A speech recognizer is a program that attempts to decode a digital signal. Certain attributes, e.g., energy, are necessary in the decoding process. The features are numerically measured and stored in a form, called a feature vector, which the recognizer can understand and process. The act of taking these features is known as feature extraction or front-end processing. A speech recognizer simply processes sequences of feature vectors, and is capable of learning about the statistical dependencies between these vectors. Our transform builder is a program that allows users to extract these features in order to complete the speech recognition process. Transform Builder uses a Graphical User Interface (GUI) to create a signal flow graph which configures the format of the speech input, the algorithms, e.g., energy, for extracting the features, and the format of the output where the features data will be stored. It provides a palette of algorithms, known as components, which you can use as building blocks to generate more complicated procedures. This tool allows you to draw the graph, and then saves it to a parameter file. This file is supplied as input to a second tool, known as isip_transform, that processes data and performs necessary operations defined in the parameter file.
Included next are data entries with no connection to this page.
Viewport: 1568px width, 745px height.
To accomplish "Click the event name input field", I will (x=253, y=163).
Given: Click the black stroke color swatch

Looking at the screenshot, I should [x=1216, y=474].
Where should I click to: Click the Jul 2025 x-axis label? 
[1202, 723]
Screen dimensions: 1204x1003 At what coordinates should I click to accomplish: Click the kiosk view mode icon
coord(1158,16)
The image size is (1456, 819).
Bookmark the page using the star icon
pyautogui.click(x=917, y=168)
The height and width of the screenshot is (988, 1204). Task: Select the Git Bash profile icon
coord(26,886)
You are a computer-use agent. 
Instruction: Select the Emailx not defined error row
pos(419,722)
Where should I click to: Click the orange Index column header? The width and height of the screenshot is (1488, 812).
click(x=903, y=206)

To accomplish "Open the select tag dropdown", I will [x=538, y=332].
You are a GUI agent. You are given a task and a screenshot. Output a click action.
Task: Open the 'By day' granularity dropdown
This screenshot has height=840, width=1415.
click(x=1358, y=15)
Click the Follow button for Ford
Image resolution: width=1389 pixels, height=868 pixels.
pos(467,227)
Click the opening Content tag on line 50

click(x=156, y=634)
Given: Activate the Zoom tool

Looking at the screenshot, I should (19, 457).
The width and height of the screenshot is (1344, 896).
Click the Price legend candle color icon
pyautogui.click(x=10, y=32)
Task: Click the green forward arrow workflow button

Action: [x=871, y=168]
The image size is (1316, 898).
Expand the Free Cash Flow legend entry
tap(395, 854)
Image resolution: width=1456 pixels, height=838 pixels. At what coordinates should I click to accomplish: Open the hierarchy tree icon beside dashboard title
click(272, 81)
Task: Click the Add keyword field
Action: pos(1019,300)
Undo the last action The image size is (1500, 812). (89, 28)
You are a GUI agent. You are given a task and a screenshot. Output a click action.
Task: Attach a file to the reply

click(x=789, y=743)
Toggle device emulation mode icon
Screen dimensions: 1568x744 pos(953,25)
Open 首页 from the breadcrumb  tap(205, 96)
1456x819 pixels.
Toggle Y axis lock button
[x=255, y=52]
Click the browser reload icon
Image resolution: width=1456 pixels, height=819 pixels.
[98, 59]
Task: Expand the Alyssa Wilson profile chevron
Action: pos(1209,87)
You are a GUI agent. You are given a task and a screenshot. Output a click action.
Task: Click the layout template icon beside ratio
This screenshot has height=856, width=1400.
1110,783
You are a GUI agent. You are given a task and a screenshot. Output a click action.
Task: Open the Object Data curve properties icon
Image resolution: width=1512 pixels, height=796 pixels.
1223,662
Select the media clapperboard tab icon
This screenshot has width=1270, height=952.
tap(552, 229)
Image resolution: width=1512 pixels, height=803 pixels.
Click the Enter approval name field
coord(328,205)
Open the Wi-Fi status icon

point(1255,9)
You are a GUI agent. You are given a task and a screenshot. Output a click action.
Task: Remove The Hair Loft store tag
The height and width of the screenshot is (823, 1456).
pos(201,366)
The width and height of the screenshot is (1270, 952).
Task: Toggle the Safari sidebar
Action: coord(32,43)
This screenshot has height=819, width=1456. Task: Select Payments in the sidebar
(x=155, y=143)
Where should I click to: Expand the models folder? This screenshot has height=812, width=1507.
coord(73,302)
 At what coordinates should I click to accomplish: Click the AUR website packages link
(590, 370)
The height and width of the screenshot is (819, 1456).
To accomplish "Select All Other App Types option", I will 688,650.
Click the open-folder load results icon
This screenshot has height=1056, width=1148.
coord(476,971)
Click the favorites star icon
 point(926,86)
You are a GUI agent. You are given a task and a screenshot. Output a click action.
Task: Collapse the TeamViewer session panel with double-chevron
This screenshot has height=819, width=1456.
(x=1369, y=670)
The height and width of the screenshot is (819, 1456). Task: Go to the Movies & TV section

The paragraphs below briefly describe an example of how to build a simple signal flow graph to measure energy and to use the results of the graph to extract energy. From your working directory, type the command isip_transform_builder. A window should appear as shown in Figure 1. You will build the signal flow graph by adding and configuring the Input, Output, and Algorithm components. To add the components, go to the Components menu. Select a needed component; then click in the white area of main panel. Continue this process with each component. In this example I added four components: Input, Window, Energy, and Output. (Refer to Figure 2 on where to place the components.) After every component is in place, right click on each component and select Configuration from the pop up menu. Once the Input, Output, and Algorithm components are in place, connect them using arcs. From the Edit menu select Insert Arc. Then connect two components with the arc by selecting one component and then selecting another component. Continue this process until all of the necessary components are connected in their correct order. |
Your completed graph should look similar to
Figure 2. The results of creating and configuring the signal
flow graph are contained in a recipe that is stored in a file. Now
save the graph, as shown, as an Sof file and run isip_transform
to perform feature extraction. For more detailed instruction on how
to build a signal flow graph using the ISIP Transform Builder, see
Section 3
of our on-line tutorial for our speech recognition system.
Transform Builder can be used to explore basic DSP concepts. The inventory of building blocks includes general math and statistics functions that allow users to build arbitrarily complex transformations of the input data. The underlying C++ classes are also designed to make it very easy to add new algorithms and features. |